> [Your assignment] All lines from the one that contains "Where should I" to the end of the data must be retyped exactly. Pictures are not retyped.

Collected data
[Start of Attachment]

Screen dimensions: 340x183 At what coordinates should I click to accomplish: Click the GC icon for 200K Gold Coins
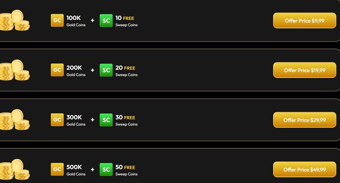[x=57, y=70]
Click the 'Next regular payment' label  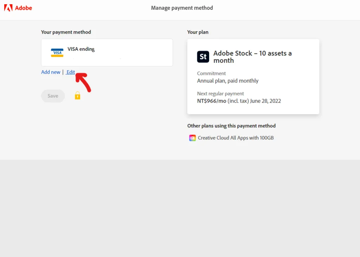tap(220, 94)
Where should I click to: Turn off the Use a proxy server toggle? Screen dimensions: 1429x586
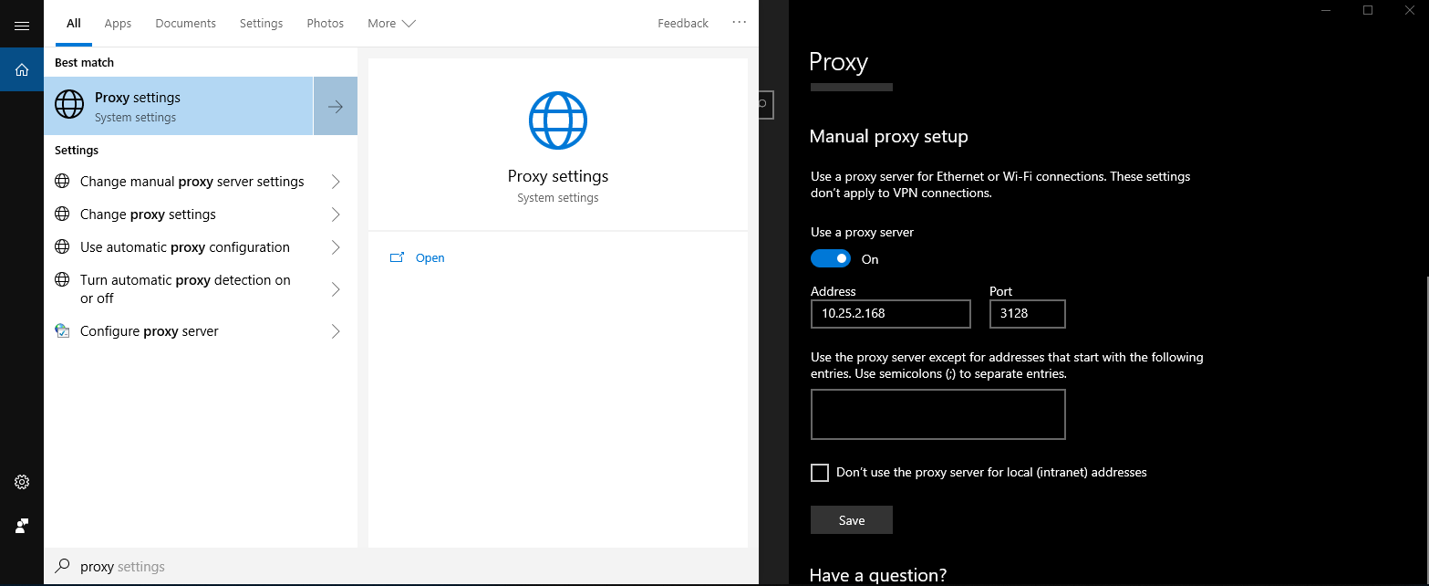[830, 259]
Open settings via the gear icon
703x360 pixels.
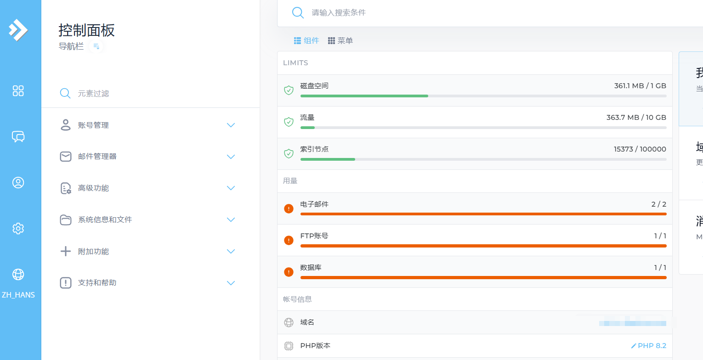tap(18, 228)
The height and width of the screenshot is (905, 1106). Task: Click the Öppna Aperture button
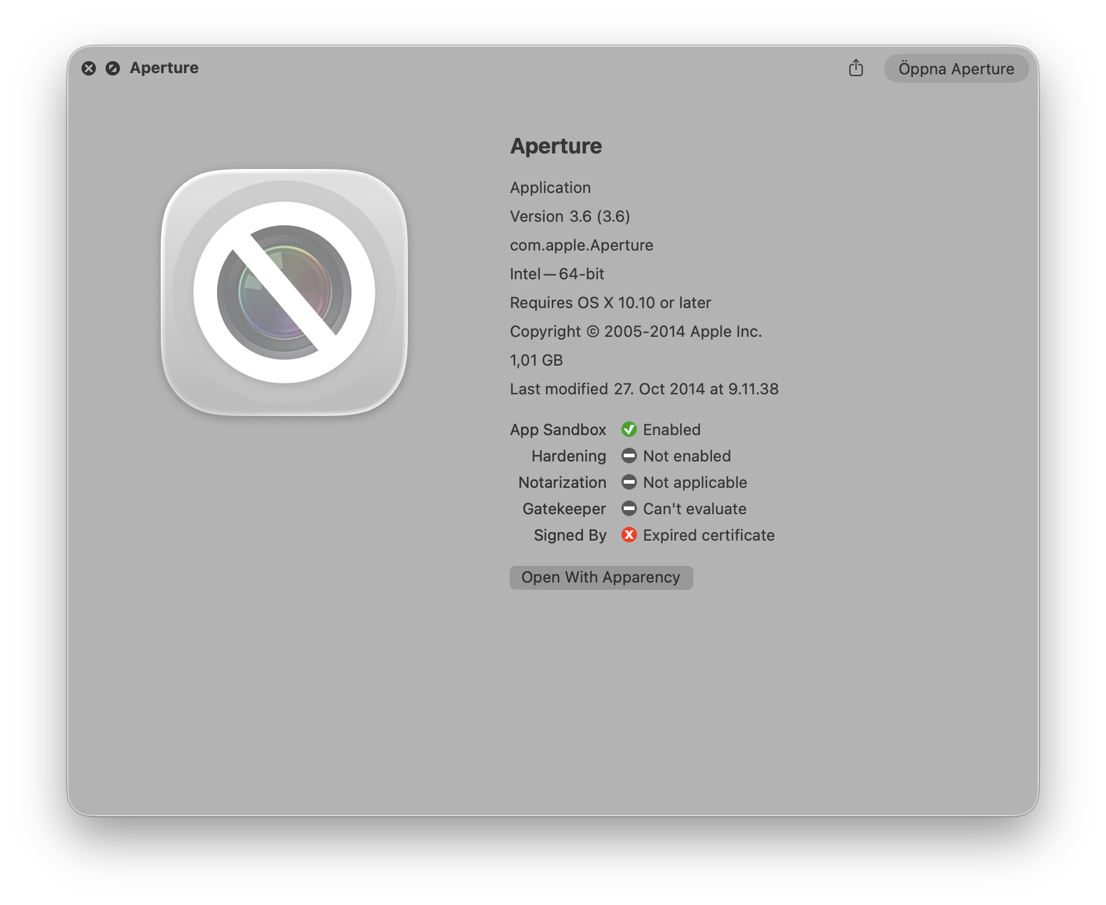pyautogui.click(x=956, y=68)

[End of Attachment]

> [Solved exercise]
Where should I click to: Turn off the Use a proxy server toggle? Screen dimensions: 1429x586
[830, 259]
Open settings via the gear icon
703x360 pixels.
tap(18, 228)
The height and width of the screenshot is (905, 1106). Task: Click the Öppna Aperture button
pyautogui.click(x=956, y=68)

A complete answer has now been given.